Pesquisa confirma comprometimento da memória em pessoas infectadas com covid-19

Pesquisadores da Universidade Federal do Rio de Janeiro (UFRJ) e da Universidade Federal do Estado do Rio de Janeiro (UniRio) descobriram que a proteína Spike do SARS-CoV-2, quando injetada no cérebro de camundongos, induz alterações na memória. Essas alterações ocorrem tardiamente, em torno de 20 a 30 dias após o contágio, como acontece com humanos infectados pelo vírus da covid-19.
“Imita bem o que acontece na doença. Quando isso acontece, estamos diante de um bom modelo experimental”, disse à Agência Brasil a neurocientista Claudia Figueiredo, da Faculdade de Farmácia da UFRJ, uma das líderes da pesquisa. O artigo foi publicado na revista internacional Cell Report.
Pesquisas clínicas com pacientes que já tiveram covid-19 mostraram que, depois que passa a fase aguda da doença, eles apresentam comprometimento da memória que aparece meses depois. Segundo Claudia Figueiredo, o experimento mostrou que não era necessário ter o vírus replicado em camundongos, mas que bastava a proteína estar disponível no cérebro para causar danos à memória.

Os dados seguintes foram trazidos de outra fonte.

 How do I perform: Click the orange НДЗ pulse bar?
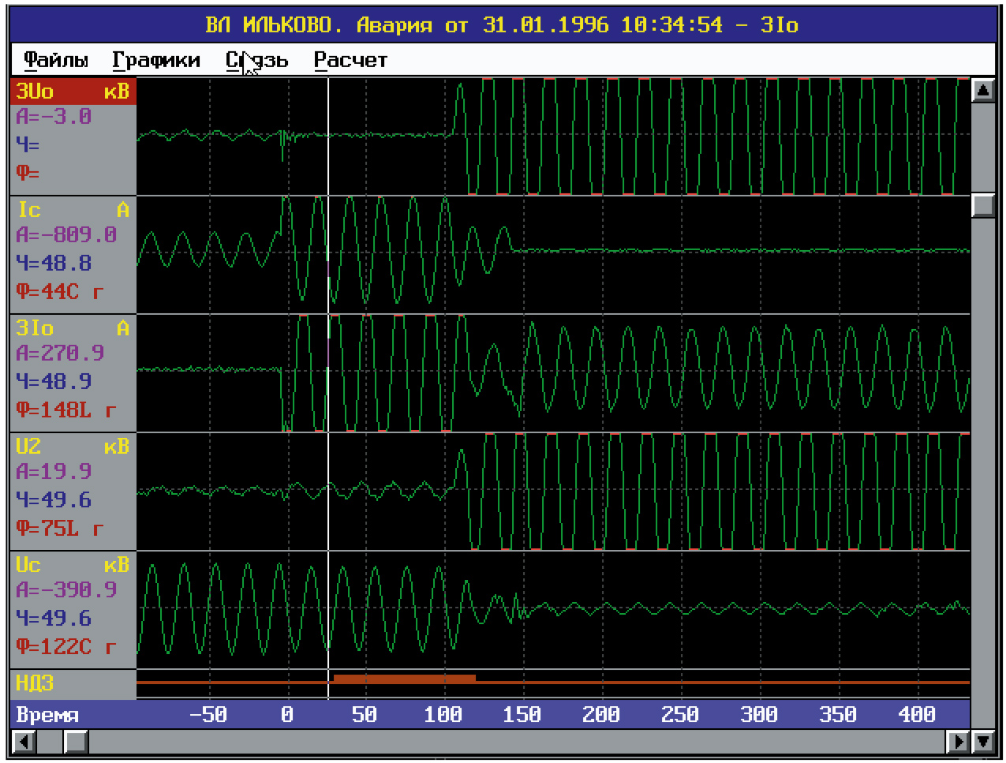(x=404, y=679)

“Fizemos progressos na caracterização do mecanismo. E isso é superimportante porque, quando a gente descobre o mecanismo, abre portas para terapias mais direcionadas”. Para avaliar a função de memória dos camundongos, os pesquisadores usaram diferentes estratégias comportamentais, incluindo reconhecimento de padrões e testes de labirinto aquático.
Bloquear
Ao mesmo tempo, os 25 pesquisadores das duas instituições identificaram moléculas que, quando inibidas, não há perda de memória. Para bloquear as moléculas que causavam perda de memória, foram usados animais geneticamente modificados que apresentavam uma deleção, ou remoção, de uma proteína.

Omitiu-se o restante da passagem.